The bad.  The only bad thing is the HAND.CANNOT.ERASE. booklet.  The booklet that comes with the CD is far superior to the one that comes with the blu-ray.  The blu-ray booklet only has about half of the photos the CD booklet has.  Considering that the blu-ray booklet is quite a bit larger per page, this is just bizarre.  Indeed, while the CD booklet feels lovingly crafted, the blu-ray booklet feels a bit like something Costco might produce.  Good, but middling.  I really love what Kscope produces in terms of musical quality, but the company never seems to have gotten its packaging down to an art or a science.  I’m quite gentle and protective of everything I purchase for my music collection, but my Kscope CD packaging ripped open when I lovingly removed the booklet to read.  It wasn’t as much a rip as it was a pop that turned into a huge and ugly rip.  As OCD as I am, this is quite unsettling.  And, unfortunately, this isn’t the first time I’ve had this happen with Kscope releases.  As often as not, the digibooks booklets—held by only staples—fall out all too frequently with Kscope products.  I hope they work on this.  Those of us who are willing to pay large sums of money for physical products want the physical products we deserve.

If you’ve not purchased the album yet, I highly recommend getting the blu-ray.  Though the printed material that comes with it isn’t up to the perfection of the music, it is sturdier than what you’ll get with the CD packaging.  And, the sound of the blu-ray outweighs any objection or deficiency.

Thank you, Mr.
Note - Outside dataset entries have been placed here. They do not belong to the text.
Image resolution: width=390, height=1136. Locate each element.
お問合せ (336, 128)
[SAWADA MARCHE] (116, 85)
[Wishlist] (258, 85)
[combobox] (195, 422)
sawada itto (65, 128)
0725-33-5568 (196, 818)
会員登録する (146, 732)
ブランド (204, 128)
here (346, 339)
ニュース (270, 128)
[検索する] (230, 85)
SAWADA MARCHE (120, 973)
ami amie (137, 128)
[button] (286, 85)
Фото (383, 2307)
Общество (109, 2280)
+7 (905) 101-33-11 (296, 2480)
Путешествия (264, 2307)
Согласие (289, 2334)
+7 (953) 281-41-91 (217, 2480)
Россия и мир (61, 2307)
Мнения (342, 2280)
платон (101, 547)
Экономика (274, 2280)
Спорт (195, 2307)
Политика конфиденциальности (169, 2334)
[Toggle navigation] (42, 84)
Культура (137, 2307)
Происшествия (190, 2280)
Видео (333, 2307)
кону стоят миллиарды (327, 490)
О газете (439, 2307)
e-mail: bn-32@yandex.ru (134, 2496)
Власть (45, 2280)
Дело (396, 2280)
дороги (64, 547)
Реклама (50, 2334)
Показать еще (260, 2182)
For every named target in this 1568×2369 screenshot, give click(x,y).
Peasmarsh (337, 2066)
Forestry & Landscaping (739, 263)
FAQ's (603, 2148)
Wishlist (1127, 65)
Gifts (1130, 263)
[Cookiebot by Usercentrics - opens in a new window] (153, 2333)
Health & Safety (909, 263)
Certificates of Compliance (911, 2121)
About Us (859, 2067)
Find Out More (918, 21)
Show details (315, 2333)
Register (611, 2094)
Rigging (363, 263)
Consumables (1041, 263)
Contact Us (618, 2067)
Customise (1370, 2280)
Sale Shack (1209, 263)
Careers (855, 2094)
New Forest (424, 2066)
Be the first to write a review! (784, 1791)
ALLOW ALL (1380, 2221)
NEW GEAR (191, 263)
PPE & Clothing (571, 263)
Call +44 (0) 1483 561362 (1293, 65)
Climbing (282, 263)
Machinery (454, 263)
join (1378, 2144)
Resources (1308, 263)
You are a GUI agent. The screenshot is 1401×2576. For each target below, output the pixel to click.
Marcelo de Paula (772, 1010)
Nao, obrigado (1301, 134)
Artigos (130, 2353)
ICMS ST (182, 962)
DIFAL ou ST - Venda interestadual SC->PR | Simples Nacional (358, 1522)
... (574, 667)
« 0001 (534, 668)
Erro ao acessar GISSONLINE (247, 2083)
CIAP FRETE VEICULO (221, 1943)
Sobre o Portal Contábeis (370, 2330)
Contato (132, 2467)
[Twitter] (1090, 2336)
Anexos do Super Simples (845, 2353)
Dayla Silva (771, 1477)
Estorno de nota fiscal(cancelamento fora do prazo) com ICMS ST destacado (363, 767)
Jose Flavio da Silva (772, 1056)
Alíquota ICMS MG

Wilson.  I continue to learn from you, your art, and your excellence.

2 thoughts on “Audiophilia Heaven: HAND.CANNOT.ERASE Blu-Ray

  1. As ALWAYS,LOVE the review on this one Brad!!! (including ALL of the “deficiencies” that come with the “Blu-Ray” album!!!) Not sure having said that,will it “discourage” ANYONE from NOT WANTING the Blu-Ray album,but I WOULD be EXTREMELY-CAREFUL whenever I’d handle it (as I TOO,am extremely OCD when it comes to ANYTHING I own!!!) simply based on what happened with YOURS!!! So I Thank-You for making note of that,as does ANY and ALL readers of this review!!! 🙂



  2. Bryan Morey

    I must say, the highest quality, most well thought out CD booklet/packaging I have ever purchased is Big Big Train’s English Electric Full Power. If only every artist put that much thought and effort into their presentation and packaging.